··· Available data ···
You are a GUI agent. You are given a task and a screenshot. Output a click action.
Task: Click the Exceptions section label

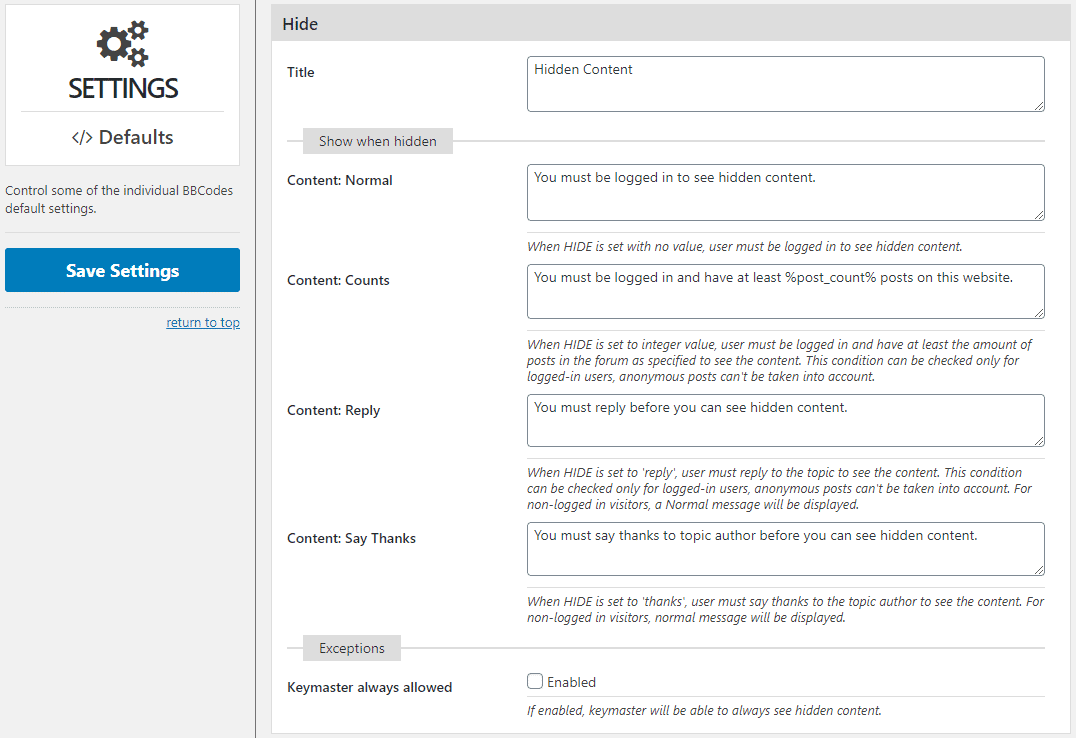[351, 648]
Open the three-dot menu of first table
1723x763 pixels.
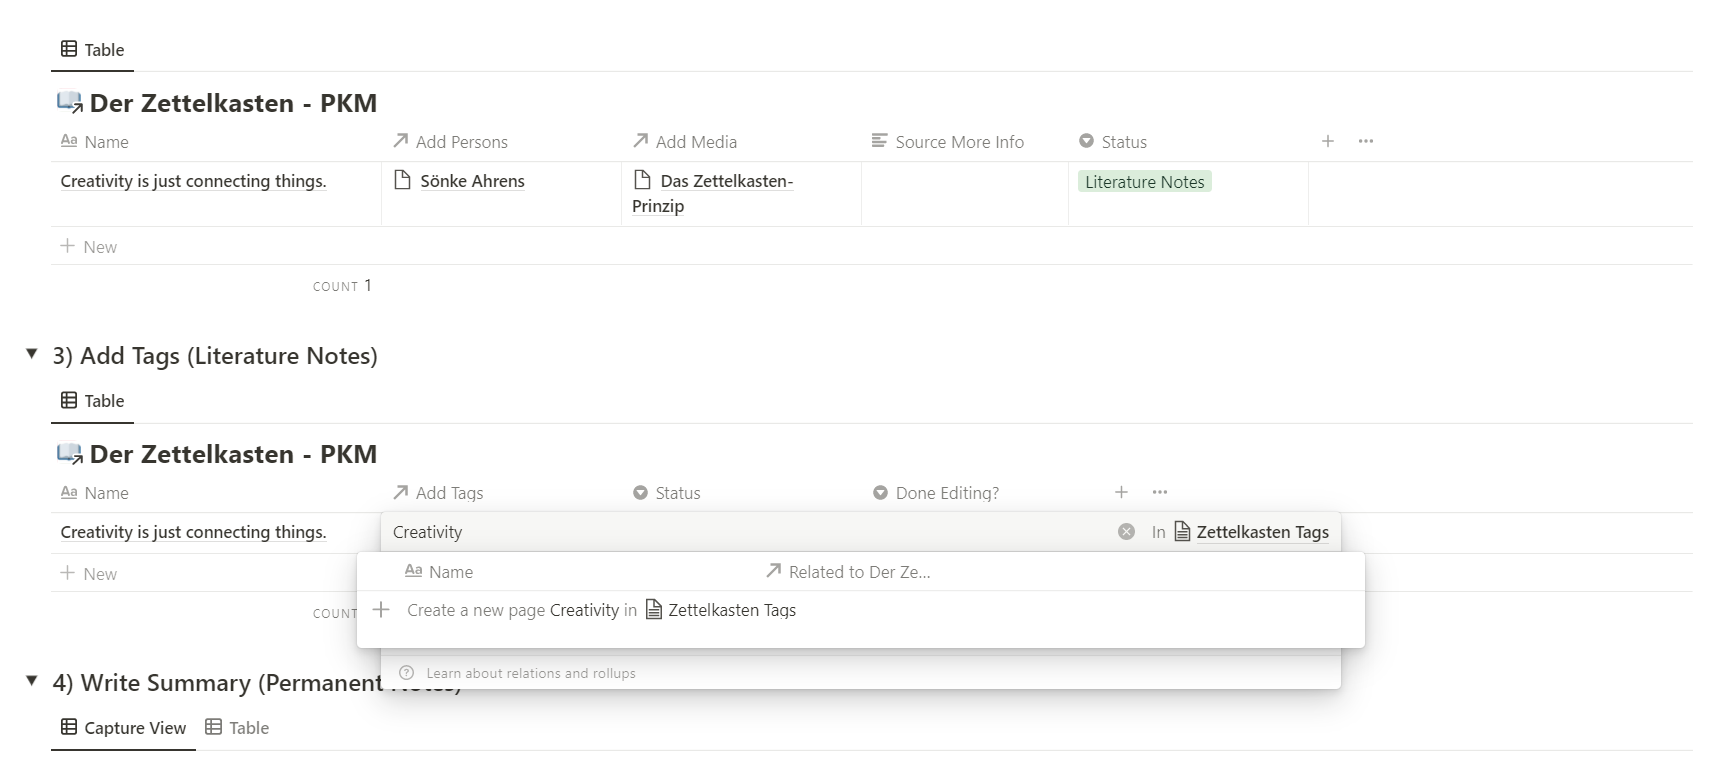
···
* _Work task_: A faithful, word-for-word copy of the data is needed; the pictures should not appear in it.

* _Solution for this exercise_:
You are a GUI agent. You are given a task and a screenshot. Output a click action.
Task: Click the Exceptions section label

[351, 648]
Open the three-dot menu of first table
1723x763 pixels.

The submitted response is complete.